5 thoughts on “Kurtosis, Fat Tails, and Extremes”
The discussion of “peak” and “shoulders” is a misdirection that is not particularly helpful or even correct. In general, kurtosis communicates information about outlier (rare, extreme observation) potential only. Consider a very discrete distribution, like the two-point distribution: peak and shoulders make no sense in this context but kurtosis still tells you about the rare outcome (the outlier). Please point your readers here https://en.wikipedia.org/wiki/Talk:Kurtosis#Why_kurtosis_should_not_be_interpreted_as_.22peakedness.22 for a clear explanation of what is kurtosis, and what information it communicates.
Many thanks for your comment, Peter. You are an acknowledged authority.
Indeed, I intend to use kurtosis as an indicator of extremes rather than of shape as so wittily sketched by Gosset 90 years ago.
good sir…although sheep may be fat-tailed (or not), ‘platy’ is Greek for ‘flat’, not ‘fat’. As I am sure you are aware… DD and D(Mrs)D in Vermont
It is unfortunate that the wrong Greek term has been used to describe the concept. Platykurtic (excess kurtosis <0) does not imply flatness at all. It simply imply that there is a paucity of outliers (rare, extreme observations) as compared to what the normal distribution predicts. The peak can have any shape whatsoever – infinite, U-shaped, bimodal, trimodal, sinusoidal, triangular, anything, including flat.
Blame it on Pearson.
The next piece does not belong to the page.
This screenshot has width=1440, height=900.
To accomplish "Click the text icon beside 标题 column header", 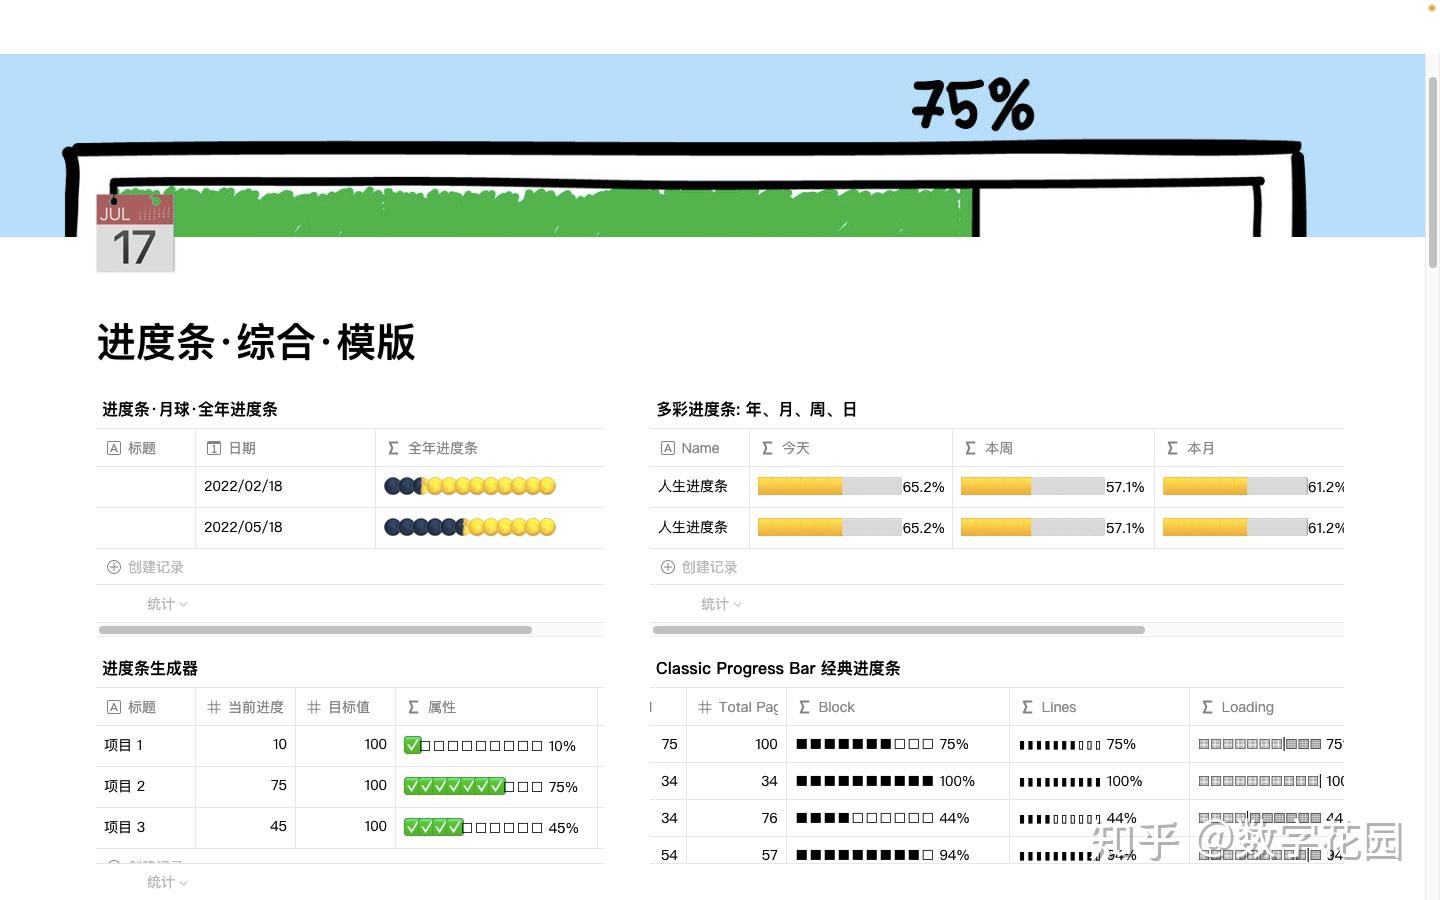I will (113, 448).
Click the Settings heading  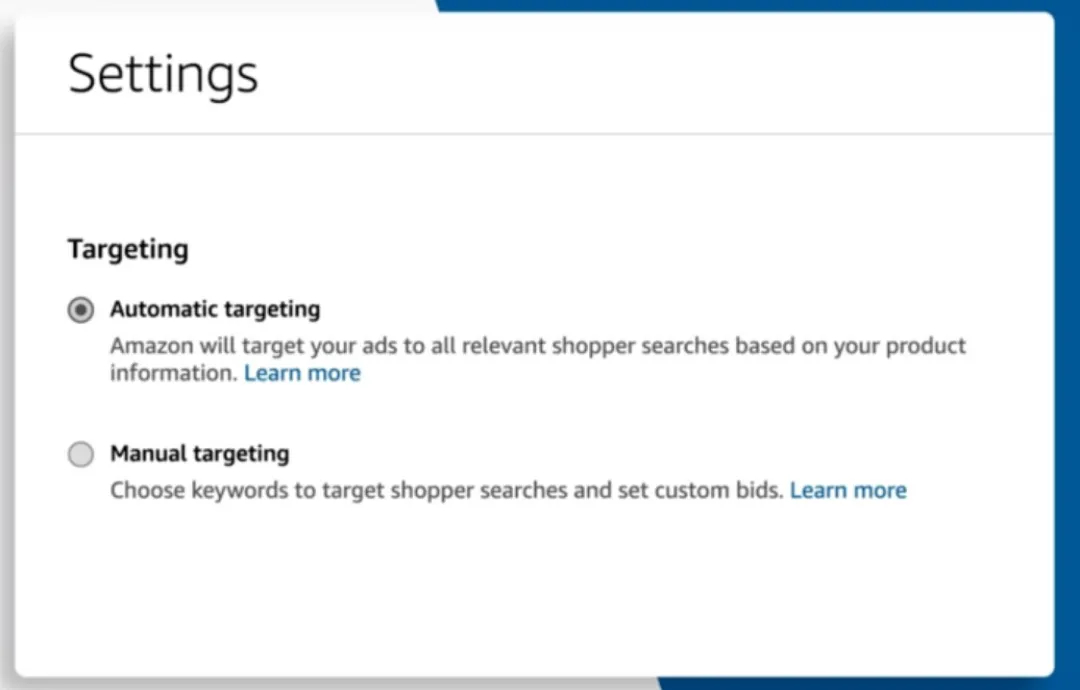(162, 73)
He had it wrong in 1905, but everyone just followed along (like sheep!)
In the world of frequency-distributions, “flat” and “fat” are poles apart – one in the peak and the other in the tails.
Pearson, inventing the term platykurtic, combined words meaning flat and curvature, referring to a peak that is broad.
Others, from Gosset on, see that kurtosis is determined by the tails rather than by the peak. Leptokurtic means with tails that are heavy: fat tails, or long tails, or long fat tails.